:: Source ::

============

ATTRITION THROUGH ENFORCEMENT
Government's Own Data Show Point to a Cost-Effective Strategy
WASHINGTON (April 2006) -- Proponents of mass legalization of the illegal alien
population often justify this radical step by suggesting that the only
alternative – a broad campaign to remove illegal aliens by force – is
unworkable. One study fancifully suggested that the cost of such a deportation
strategy would be $206 billion over the next five years.
But mass forced removal is not the only alternative to mass legalization. A
third way is to seek attrition of the illegal population through law
enforcement, encouraging illegal aliens to give up and leave of their own
accord.
A new analysis from the Center for Immigration Studies uses a variety of federal
government data to demonstrate that such a strategy of attrition, combined with
a stronger border security effort such as the administration's Secure Border
Initiative (SBI), can significantly reduce the size of the illegal alien
population at a reasonable cost.
The report, by CIS Senior Policy Analyst Jessica Vaughan, finds that,
according to the government's own cost estimates, an attrition strategy could
cut the illegal population by nearly half in five years, with an additional
investment of less than $2 billion, or $400 million per year – an increase
of less than 1 percent of the President's 2007 budget request for the Department
of Homeland Security ($42.7 billion).
The report, ''Attrition Through Enforcement: A Cost-Effective Strategy to Shrink
the Illegal Population,'' is on line at
http://www.cis.org/articles/2006/back406.html and includes the following
additional findings:
* Elements of an attrition strategy would include: mandatory workplace
verification of immigration status; measures to curb misuse of Social Security
and IRS identification numbers; partnerships with state and local law
enforcement officials; expanded entry-exit recording under US-VISIT; increased
non-criminal removals; and state and local laws to discourage illegal
settlement.

============

[Saved entries]
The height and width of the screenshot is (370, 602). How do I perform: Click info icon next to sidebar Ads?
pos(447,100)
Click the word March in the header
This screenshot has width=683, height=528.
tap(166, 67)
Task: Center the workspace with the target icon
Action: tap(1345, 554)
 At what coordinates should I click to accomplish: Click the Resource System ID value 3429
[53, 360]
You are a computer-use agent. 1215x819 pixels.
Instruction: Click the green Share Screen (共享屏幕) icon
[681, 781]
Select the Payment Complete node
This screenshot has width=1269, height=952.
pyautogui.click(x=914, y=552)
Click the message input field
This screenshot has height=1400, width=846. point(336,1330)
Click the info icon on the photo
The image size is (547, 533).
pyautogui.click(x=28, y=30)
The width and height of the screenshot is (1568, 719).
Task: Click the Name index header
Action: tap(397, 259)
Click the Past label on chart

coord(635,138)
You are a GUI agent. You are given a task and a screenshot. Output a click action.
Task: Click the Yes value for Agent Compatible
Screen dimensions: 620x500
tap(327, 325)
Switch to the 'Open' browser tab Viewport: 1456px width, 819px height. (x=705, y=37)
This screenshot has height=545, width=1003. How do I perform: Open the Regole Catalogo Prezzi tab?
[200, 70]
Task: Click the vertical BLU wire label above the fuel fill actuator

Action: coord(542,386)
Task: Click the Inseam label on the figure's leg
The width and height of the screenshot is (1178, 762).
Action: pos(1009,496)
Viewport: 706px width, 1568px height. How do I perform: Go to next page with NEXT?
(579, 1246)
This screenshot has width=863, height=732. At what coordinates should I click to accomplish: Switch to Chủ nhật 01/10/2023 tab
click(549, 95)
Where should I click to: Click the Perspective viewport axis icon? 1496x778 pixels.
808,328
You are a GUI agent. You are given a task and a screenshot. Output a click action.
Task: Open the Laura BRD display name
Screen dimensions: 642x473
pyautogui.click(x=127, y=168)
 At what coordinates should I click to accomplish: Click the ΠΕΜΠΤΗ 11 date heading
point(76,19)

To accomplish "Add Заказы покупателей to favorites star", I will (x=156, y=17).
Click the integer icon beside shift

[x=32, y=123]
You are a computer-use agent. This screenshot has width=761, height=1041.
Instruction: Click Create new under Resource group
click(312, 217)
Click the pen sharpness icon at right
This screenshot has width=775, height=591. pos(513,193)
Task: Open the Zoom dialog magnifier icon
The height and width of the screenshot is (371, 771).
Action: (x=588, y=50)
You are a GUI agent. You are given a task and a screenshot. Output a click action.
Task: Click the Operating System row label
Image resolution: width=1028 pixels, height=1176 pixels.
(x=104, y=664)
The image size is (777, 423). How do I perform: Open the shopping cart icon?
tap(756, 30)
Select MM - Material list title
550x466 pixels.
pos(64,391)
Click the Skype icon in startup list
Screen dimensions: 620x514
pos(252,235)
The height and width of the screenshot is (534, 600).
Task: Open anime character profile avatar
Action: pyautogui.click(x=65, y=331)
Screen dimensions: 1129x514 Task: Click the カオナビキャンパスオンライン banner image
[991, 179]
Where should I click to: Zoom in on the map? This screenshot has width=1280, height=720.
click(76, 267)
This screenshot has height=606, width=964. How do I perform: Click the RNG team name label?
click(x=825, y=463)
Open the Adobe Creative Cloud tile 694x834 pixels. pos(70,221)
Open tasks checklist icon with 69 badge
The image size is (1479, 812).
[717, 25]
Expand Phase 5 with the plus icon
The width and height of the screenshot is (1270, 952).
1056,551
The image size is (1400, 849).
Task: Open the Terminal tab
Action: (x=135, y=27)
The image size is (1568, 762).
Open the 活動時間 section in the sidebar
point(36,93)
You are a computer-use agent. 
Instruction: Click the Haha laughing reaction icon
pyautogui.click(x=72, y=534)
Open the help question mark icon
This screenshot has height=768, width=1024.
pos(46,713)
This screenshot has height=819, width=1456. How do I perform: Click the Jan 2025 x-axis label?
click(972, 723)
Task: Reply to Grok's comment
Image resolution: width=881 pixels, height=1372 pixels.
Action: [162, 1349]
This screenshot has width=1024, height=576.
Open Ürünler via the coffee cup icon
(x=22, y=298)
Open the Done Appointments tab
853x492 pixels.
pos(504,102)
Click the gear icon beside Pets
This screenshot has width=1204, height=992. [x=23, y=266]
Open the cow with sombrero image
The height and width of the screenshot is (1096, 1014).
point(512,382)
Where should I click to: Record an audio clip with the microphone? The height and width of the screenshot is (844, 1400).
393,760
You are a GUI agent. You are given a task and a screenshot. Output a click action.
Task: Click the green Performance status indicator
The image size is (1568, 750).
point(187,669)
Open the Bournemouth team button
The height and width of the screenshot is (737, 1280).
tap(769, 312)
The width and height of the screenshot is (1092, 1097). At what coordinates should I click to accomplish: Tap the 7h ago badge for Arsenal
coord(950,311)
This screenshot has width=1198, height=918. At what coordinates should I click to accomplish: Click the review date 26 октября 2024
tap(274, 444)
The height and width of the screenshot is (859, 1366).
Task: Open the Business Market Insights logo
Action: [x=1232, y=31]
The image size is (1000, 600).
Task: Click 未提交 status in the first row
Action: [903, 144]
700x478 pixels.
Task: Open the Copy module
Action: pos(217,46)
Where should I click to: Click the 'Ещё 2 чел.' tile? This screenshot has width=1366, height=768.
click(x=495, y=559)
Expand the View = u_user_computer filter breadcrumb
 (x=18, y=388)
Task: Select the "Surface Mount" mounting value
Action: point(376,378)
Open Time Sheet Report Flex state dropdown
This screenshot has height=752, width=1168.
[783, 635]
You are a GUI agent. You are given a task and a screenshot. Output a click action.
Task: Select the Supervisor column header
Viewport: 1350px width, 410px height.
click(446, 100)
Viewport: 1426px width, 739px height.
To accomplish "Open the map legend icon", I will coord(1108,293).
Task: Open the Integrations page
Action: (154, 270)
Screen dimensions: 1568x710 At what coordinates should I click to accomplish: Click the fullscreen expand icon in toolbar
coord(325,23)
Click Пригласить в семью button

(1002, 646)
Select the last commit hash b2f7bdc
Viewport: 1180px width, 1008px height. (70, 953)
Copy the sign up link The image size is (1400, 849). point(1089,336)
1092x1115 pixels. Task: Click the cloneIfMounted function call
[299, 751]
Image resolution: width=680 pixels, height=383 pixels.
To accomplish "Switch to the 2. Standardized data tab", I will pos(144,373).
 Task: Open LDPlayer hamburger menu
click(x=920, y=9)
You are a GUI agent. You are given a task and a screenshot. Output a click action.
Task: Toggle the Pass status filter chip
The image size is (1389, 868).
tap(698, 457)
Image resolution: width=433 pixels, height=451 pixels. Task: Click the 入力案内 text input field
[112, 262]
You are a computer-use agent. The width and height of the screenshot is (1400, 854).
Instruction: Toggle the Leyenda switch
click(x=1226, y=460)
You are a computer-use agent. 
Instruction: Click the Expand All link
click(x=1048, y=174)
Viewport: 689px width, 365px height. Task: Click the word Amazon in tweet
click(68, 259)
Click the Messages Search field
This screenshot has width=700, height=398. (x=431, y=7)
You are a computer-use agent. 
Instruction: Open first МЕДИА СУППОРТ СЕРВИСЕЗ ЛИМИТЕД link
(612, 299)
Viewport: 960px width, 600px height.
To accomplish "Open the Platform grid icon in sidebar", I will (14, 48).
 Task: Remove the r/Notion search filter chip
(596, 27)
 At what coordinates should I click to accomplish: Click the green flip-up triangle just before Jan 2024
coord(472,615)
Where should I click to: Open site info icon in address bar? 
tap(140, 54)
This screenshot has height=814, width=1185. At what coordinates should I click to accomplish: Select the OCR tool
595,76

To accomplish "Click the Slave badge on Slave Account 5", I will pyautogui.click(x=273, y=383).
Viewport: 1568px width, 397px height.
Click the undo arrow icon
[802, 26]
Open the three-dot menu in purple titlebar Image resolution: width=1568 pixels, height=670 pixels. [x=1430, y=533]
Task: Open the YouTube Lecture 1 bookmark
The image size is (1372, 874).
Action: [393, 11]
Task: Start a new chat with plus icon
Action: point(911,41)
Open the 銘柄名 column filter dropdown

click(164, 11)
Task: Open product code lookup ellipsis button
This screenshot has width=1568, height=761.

============

:: Required tasks ::
a) In the listing, retype the stretch from the line containing "Screen dimensions: 1129x514" through the line containing "pos(504,102)".
b) Write what comes next in the release on the attrition-through-enforcement strategy, starting after its last sentence.

:: Final answers ::
a)
Screen dimensions: 1129x514 Task: Click the カオナビキャンパスオンライン banner image
[991, 179]
Where should I click to: Zoom in on the map? This screenshot has width=1280, height=720.
click(76, 267)
This screenshot has height=606, width=964. How do I perform: Click the RNG team name label?
click(x=825, y=463)
Open the Adobe Creative Cloud tile 694x834 pixels. pos(70,221)
Open tasks checklist icon with 69 badge
The image size is (1479, 812).
[717, 25]
Expand Phase 5 with the plus icon
The width and height of the screenshot is (1270, 952).
1056,551
The image size is (1400, 849).
Task: Open the Terminal tab
Action: (x=135, y=27)
The image size is (1568, 762).
Open the 活動時間 section in the sidebar
point(36,93)
You are a computer-use agent. 
Instruction: Click the Haha laughing reaction icon
pyautogui.click(x=72, y=534)
Open the help question mark icon
This screenshot has height=768, width=1024.
pos(46,713)
This screenshot has height=819, width=1456. How do I perform: Click the Jan 2025 x-axis label?
click(972, 723)
Task: Reply to Grok's comment
Image resolution: width=881 pixels, height=1372 pixels.
Action: [162, 1349]
This screenshot has width=1024, height=576.
Open Ürünler via the coffee cup icon
(x=22, y=298)
Open the Done Appointments tab
853x492 pixels.
pos(504,102)

b)
* An attrition strategy could reduce the illegal population by as many as 1.5
million illegal aliens each year. Currently, only about 183,000 illegal aliens
per year depart without the intervention of immigration officials, according to
DHS statistics.
* Persuading illegals to leave of their own accord works faster and is cheaper
than a borders-only approach to immigration law enforcement. For example, under
the controversial NSEERS program launched after 9/11, DHS removed roughly 1,500
illegally-resident Pakistanis; over the same time period, in response to the
registration requirements, about 15,000 illegal Pakistani immigrants left the
country on their own.
* Requiring employers to verify the status of workers could deny jobs to about
three million illegal workers in three years, affecting at least one-third of
the illegal population. This measure is a central feature of H.R. 4437, the
enforcement measure passed by the House of Representatives in December, and is
estimated to cost just over $400 million over five years.
* The Internal Revenue Service knows the name, address, and place of employment
of millions of illegal aliens, and issues hundreds of millions of dollars in tax
refunds and tax credits to illegal aliens. Changing the laws to provide for
information-sharing would help boost immigration law enforcement at minimal
cost.
* US-VISIT border registration program is a critical tool in curbing illegal
immigration. Screening must be expanded to include Mexicans and Canadians, and
DHS must move forward to deploy an exit-recording system. These steps should be
a prerequisite to adding or expanding any visa program.
* Less than 10 percent of the investigative resources of the Bureau of
Immigration and Customs Enforcement (ICE) are devoted to fraud, workplace
violations, and overstayers. DHS could double non-criminal removals at a cost of
roughly $120 million per year, balancing a ''broken windows'' approach with its
current triage approach to interior enforcement.
* Laws enacted by the state governments of Florida and New York to prevent
illegal immigrants from obtaining driver's licenses have induced more illegal
aliens to leave than have federal enforcement efforts against certain illegal
populations in those states, and have come at virtually no cost to the federal
government.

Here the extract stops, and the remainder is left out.